---- RECORDED INFORMATION
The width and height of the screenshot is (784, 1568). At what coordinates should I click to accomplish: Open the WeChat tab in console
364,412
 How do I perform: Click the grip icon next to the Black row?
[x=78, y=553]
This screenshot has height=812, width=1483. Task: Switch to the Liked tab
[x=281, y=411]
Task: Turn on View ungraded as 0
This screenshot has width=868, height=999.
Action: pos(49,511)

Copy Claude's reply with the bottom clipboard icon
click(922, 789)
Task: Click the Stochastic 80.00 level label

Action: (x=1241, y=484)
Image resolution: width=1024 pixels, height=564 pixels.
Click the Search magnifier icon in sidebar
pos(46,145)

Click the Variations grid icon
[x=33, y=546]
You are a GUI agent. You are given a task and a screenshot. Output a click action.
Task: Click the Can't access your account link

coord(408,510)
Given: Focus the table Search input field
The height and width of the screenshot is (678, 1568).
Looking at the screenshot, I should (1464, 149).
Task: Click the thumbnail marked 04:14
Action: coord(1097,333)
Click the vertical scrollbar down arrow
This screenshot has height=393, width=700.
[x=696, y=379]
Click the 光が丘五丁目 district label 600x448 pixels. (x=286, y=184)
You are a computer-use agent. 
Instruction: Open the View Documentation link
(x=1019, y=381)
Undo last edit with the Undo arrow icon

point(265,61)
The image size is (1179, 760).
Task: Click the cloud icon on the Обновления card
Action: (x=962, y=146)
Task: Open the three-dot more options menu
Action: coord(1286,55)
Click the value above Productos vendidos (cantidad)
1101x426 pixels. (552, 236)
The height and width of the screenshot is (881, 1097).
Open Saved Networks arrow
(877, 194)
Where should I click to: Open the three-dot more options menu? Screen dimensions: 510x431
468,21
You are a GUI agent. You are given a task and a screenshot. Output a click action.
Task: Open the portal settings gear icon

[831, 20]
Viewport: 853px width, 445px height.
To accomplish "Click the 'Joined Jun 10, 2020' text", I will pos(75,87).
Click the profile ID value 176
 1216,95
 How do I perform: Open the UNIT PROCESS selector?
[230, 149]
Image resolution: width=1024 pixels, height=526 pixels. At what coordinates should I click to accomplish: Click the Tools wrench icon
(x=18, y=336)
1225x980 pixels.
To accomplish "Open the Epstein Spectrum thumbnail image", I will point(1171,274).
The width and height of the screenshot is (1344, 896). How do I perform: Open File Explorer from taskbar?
--------
INSTRUCTIONS FOR THE TASK -
Above are the records; from them, give again exactly the lines from the one containing "This screenshot has height=393, width=700." to the one containing "You are a computer-use agent.", both lines included, and nothing more.

WRITTEN RESPONSE -
This screenshot has height=393, width=700.
[x=696, y=379]
Click the 光が丘五丁目 district label 600x448 pixels. (x=286, y=184)
You are a computer-use agent. 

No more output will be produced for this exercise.